Crypto news

04.07.2026
09:15

The crypto market at a crossroads: MiCA, corporate risks, and the quantum threat

This week I analyzed key events that are radically changing the landscape of the crypto industry. European compliance, corporate issues at Strategy, strict legislation in Taiwan, and the closure of a ZK-rollups pioneer are the main topics requiring close attention.

Europe: MiCA as a New Iron Curtain

Since July 1, platforms without a European license have lost the right to serve EU residents. Bybit has already begun restricting access to its global exchange, shifting operations to a local company with strict compliance. This creates a corporate dead end for Russians with residency permits. The UK has gone even further, requiring crypto companies to undergo a full audit from scratch, leaving only the DeFi sector outside its control.

The most interesting consequence of this structural split has been the use of traditional banks as the final barrier. The assets of users who moved to DEXs are effectively locked in the blockchain: when attempting to withdraw to fiat, banks will automatically block them as high-risk. In my opinion, this creates a precedent where DeFi loses its key value — the freedom of capital movement.

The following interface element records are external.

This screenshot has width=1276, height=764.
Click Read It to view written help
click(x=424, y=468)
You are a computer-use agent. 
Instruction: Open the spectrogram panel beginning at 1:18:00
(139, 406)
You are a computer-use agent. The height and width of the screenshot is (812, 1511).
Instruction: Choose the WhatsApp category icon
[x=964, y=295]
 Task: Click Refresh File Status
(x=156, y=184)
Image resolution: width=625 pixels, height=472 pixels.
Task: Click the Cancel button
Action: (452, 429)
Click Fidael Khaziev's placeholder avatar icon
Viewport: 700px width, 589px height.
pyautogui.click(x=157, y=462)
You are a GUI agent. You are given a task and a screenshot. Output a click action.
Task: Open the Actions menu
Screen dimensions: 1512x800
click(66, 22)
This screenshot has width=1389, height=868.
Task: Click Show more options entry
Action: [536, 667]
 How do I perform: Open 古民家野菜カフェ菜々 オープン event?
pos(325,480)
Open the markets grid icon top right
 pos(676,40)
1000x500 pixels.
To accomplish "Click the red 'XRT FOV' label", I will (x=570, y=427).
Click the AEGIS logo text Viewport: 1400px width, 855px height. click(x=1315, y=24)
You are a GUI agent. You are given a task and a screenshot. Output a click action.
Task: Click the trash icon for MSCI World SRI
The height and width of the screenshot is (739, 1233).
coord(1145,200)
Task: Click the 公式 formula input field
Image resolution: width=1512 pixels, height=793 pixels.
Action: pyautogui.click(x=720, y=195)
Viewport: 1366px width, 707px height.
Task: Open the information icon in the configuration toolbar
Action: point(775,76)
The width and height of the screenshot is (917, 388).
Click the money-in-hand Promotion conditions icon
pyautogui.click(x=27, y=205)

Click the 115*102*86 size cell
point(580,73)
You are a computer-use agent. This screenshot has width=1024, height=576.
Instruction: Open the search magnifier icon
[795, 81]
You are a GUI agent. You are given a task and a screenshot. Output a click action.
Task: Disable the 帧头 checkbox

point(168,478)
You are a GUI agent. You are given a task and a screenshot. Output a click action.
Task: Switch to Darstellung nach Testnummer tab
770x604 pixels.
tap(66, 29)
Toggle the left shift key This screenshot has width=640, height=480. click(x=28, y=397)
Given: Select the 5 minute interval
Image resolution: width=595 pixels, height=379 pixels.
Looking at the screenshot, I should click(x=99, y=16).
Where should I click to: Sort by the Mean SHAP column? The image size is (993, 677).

Strategy: When the Premium Disappears

Strategy's market capitalization has fallen below the value of the bitcoins it holds. The disappearance of the stock premium deprives the company of the ability to issue shares to finance new purchases. The market risks losing the largest corporate buyer of cryptocurrency, and Strategy itself is already being urged to sell assets.

The situation is exacerbated by the OECD's pessimistic forecast: inflation forces the Fed and ECB to keep rates high, maintaining the attractiveness of Treasuries and triggering a rotation of capital from risky assets into safe-haven instruments. I believe this is a signal for the entire market: corporate strategies based on debt financing are becoming extremely vulnerable in a high-cost borrowing environment.

Taiwan: From Notifications to Prison Sentences

Taiwan's parliament has introduced mandatory licensing for crypto platforms, requiring 100% backing of stablecoins in local banks and imposing prison sentences for operating without a license and for market manipulation. The adoption of the law moves the industry from a light notification regime under AML rules to a strict banking-level framework.

Taiwan is closing the last major regulatory loophole for crypto businesses, joining Hong Kong, Singapore, and Japan in creating a unified legal barrier in developed Asia. For me, this is a clear signal: the era of "gray zones" in regulation is coming to an end.

Loopring: A Lesson for All Projects

The Loopring project announced the closure of its decentralized exchange after eight years of operation. As a pioneer of ZK-rollup technology, the project appeared before most modern layer-2 solutions but failed to achieve mass adoption.

The story of Loopring proves an important point: the crypto market no longer rewards projects solely for engineering solutions. Today, a growing ecosystem is critically important, and pioneers often become merely the foundation upon which more successful competitors later emerge.

Quantum Threat: StarkNet Prepares

The StarkWare team presented a plan to protect the L2 network StarkNet from attacks by future quantum computers. The network's architectural foundation was initially designed based on hash functions, which are considered more resistant to quantum hacks. Now, developers will gradually replace elliptic curve cryptography elements and implement post-quantum signatures.

The industry is no longer discussing the question of "if" but has moved to "when," and StarkWare aims to position itself as a project ready for the transition in advance, rather than after a real threat emerges. In my opinion, this is a correct strategic move that could become a standard for the entire industry.

Neural Networks and the Dictatorship of Control

The development of Meta Brain2Qwerty has learned to non-invasively translate raw brain signals into text with up to 78% accuracy. The penetration of algorithms into the sphere of human privacy provokes radical reactions: Eliezer Yudkowsky proposes a political program with a ban on AI research and airstrikes on illegal data centers.

Humanity has to choose between corporate control of thoughts and forceful state control of computing. A third path in the form of decentralized AI models looks like a utopia in the realities of a fierce arms race.

My conclusion: the market is undergoing a structural transformation. Regulators and macroeconomics dictate new rules, and technologies require rethinking. Investors should prepare for a period of increased volatility and a revision of fundamental strategies.